Me quedé sin aliento. Recordaba haber quitado las balas del revólver de Mino, pero era verdad que podía haberlo cargado de nuevo sin que yo lo supiera. Después sentí una gran alegría, que nacía de sentimientos muy diversos. Era la alegría de saber a Mino en libertad, pero era también la alegría de saber que había matado a un policía, una acción de la que, en el fondo, le creía incapaz y que modificaba profundamente la idea que hasta entonces me había hecho de él. Me asombró la fuerza vehemente y combativa con que mi ánimo, siempre enemigo de cualquier violencia, aplaudía el gesto desesperado de Mino. Era, en el fondo, la misma irresistible complacencia que había experimentado en su tiempo reconstruyendo con la fantasía el delito de Sonzogno, pero esta vez, acompañada de una especie de justificación moral.

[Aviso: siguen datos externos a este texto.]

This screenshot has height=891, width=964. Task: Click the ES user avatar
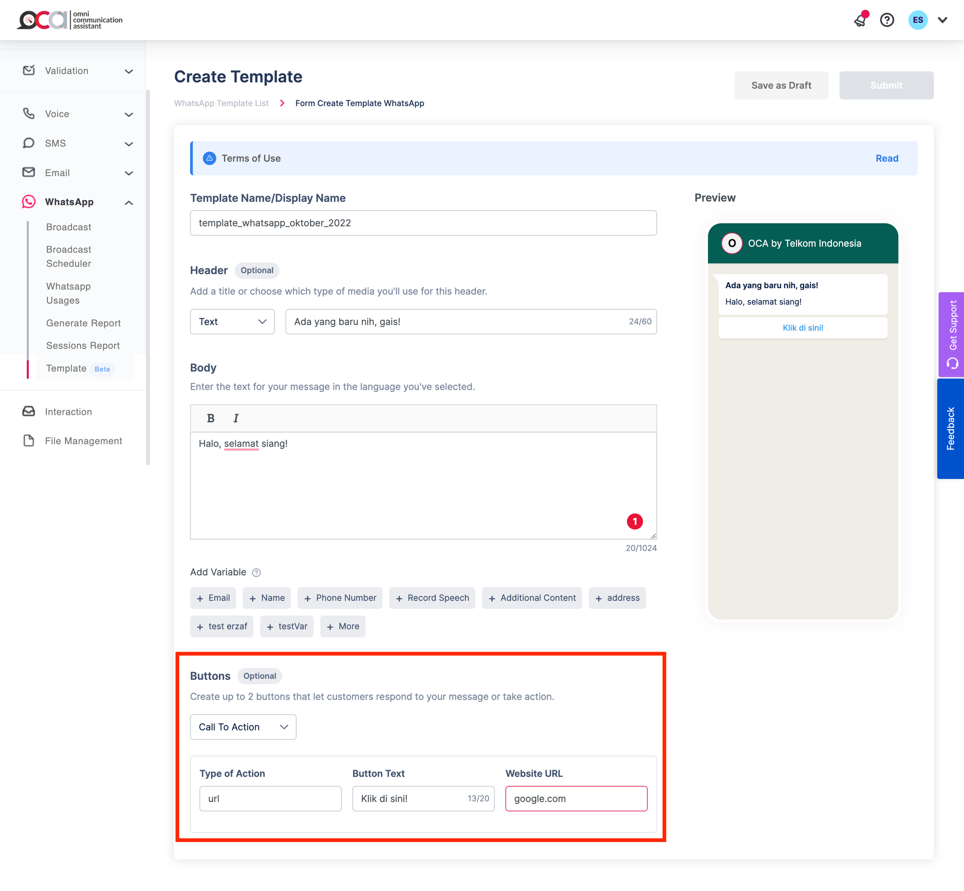[x=918, y=20]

Pensé además que lo encontraría pronto y que huiríamos juntos a escondernos, y a lo mejor íbamos a parar al extranjero, donde sabía que a los refugiados políticos se les acogía bien. Con esto, el corazón se me llenó de esperanza. Pensé que quizás estaba a punto de empezar para mí una nueva vida y me dije que esa renovación de mi existencia se la debía a Mino y a su valor, y sentí cariño y gratitud por él. Entre tanto, Astarita iba de un lado a otro de la habitación, con aire furioso, deteniéndose de vez en cuando a cambiar de sitio algún objeto de su mesa. Dije tranquilamente:

—Se ve que después que lo han detenido se ha envalentonado, ha disparado y ha huido.

Astarita Se detuvo y me miró contrayendo sus facciones en una fea mueca:

—Estás satisfecha, ¿eh?

—Ha hecho bien en matar al agente —dije con sinceridad—. Él quería llevarlo a la cárcel... Tú hubieras hecho lo mismo. Astarita contestó con voz desagradable:

—Yo no me meto en política... El agente no hacía más que cumplir con su deber. Ese hombre tiene mujer e hijos.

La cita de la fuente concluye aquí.